The San Diego pat-down incident

Is John Tyner the new Rosa Parks or just a guy looking for his 15 minutes of fame?

His story of his refusal to subject himself to a TSA search at the airport in San Diego, has been zipping across the Internet since the incident last Friday morning.

He writes on his blog that he thought San Diego had not yet deployed the new scanners, which some say are a bit too revealing for them. But when he got to the airport, he found the new scanners were in use and he refused.

After setting my things on a table, he turned to me and began to explain that he was going to do a “standard” pat down. (I thought to myself, “great, not one of those gropings like I’ve been reading about”.) After he described, the pat down, I realized that he intended to touch my groin. After he finished his description but before he started the pat down, I looked him straight in the eye and said, “if you touch my junk, I’ll have you arrested.” He, a bit taken aback, informed me that he would have to involve his supervisor because of my comment.

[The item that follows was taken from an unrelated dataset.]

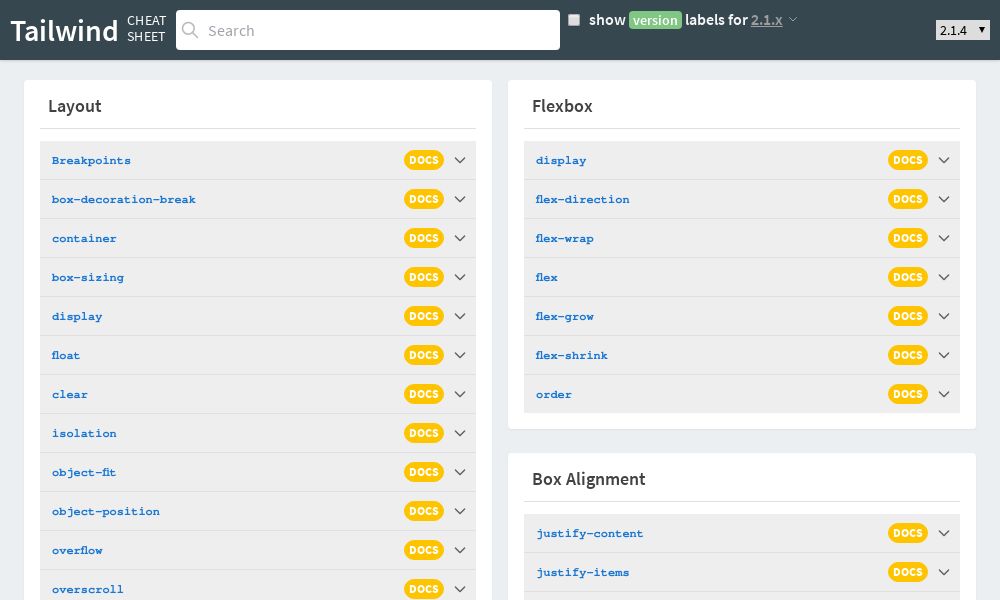Expand the isolation entry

He got his money back for the airline ticket and was leaving the airport when a security official said it would be against the law to start a security screening without finishing it, even though he’d given up his intention to fly.

He used his phone to tape the audio.

In a later post, Mr. Tyner denied he intended to pick a fight with the TSA, but the 3,000 comments on his blog certainly suggest that the airport screening area may be the next battleground in a fight against the long hand of the government.

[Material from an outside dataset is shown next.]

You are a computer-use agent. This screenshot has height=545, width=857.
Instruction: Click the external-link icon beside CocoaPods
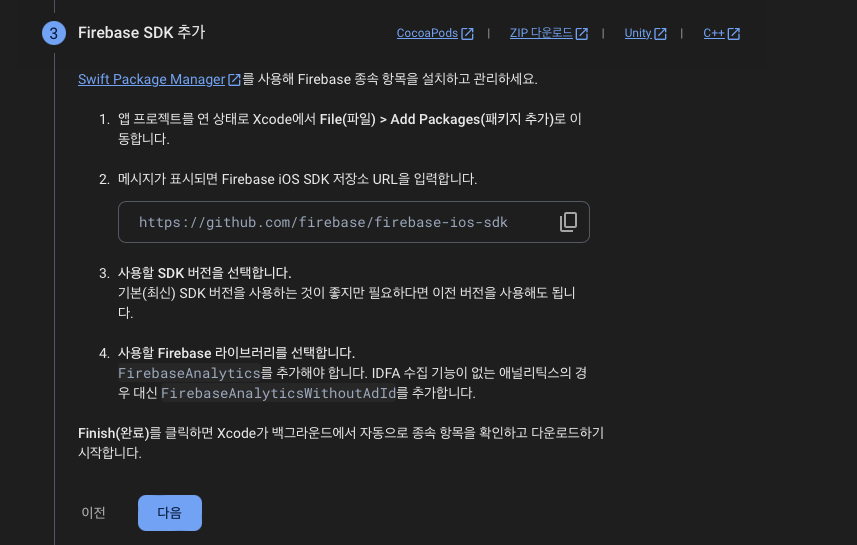pyautogui.click(x=467, y=34)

Meanwhile, two large pilots unions are telling their members not to use the new full-body scanners.

  • Tyler

    If the a government agency is requiring me to either submit to a sexual assault or take a picture of me naked in order to travel state-to-state, I consider that a violation of the 4th Amendment. The TSA’s new “guidelines” are unconstitutional and an invasion of privacy.

  • Silas

    I’m flying with my children (4 and 6) in the next month. I’m wondering whether it’s better to let the government take naked pictures of them, or subject them to the enhanced pat down procedures. Both options are extremely unsettling.

  • Bonnie

    I am reminded of an experience at that airport, trying to get through security to return to MN with a girlfriend. It took forever to get her and her carryon bag through the checkpoint. They thought her CD player and headphones were a “whip” that could be a weapon…I’m absolutely serious.

    I hope we get good scientific information from the medical community about the scanning.

  • Ben Chorn

    Why are people so against the screenings? They are not taking “nude pictures” and the faces are all blurred.

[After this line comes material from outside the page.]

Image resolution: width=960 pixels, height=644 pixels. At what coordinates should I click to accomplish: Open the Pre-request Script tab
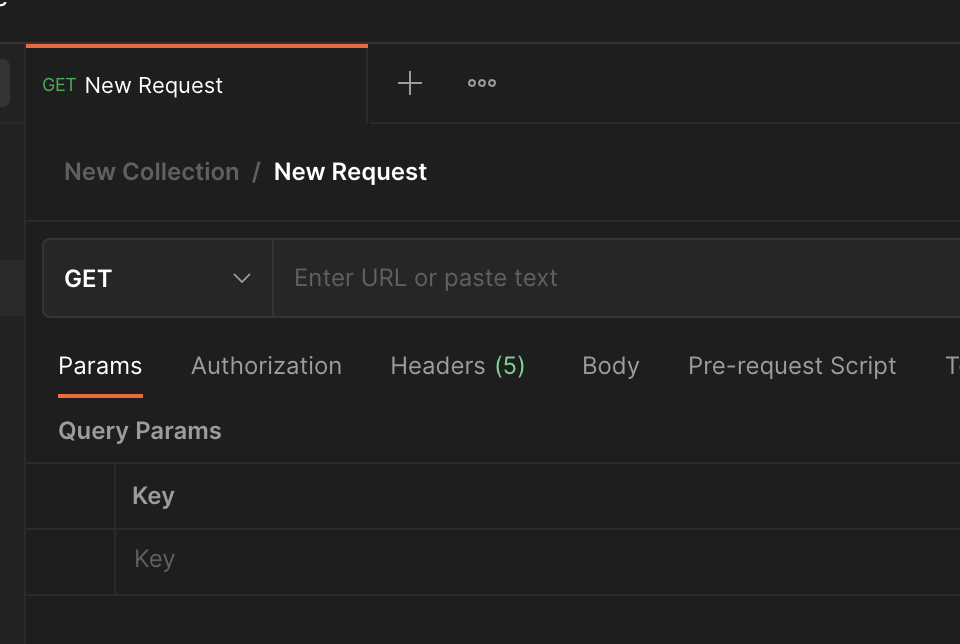(x=791, y=366)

    People wouldn’t be saying this if an airport was exploited for not requiring screenings and a bomb attack was successful.

    The bottom line is would you rather give up a small part of “privacy” and convenience or your safety and liberty?

    I feel like there needs to be more for checking baggage. I remember seeing something I believe on the Daily Show where a guest (forgot his name) had shown how he was able to fly with terroristic memorabilia in his baggage etc.

    I also remember last year a man in Montana being able to get through security only to realize he had forgotten about his handgun in the bag, (I believe it was in Bozeman).

    Do we need more security for flying? Absolutely.

    Are full body scanners the answer? Maybe, but most likely need to be paired with an increase check into the no-fly list and checked baggage inspections.

  • Frank Connor

    I totally agree with Ben Chorn. There is nothing indecent about the scanner images, unless someone’s got a thing for semi-nude-looking avatars.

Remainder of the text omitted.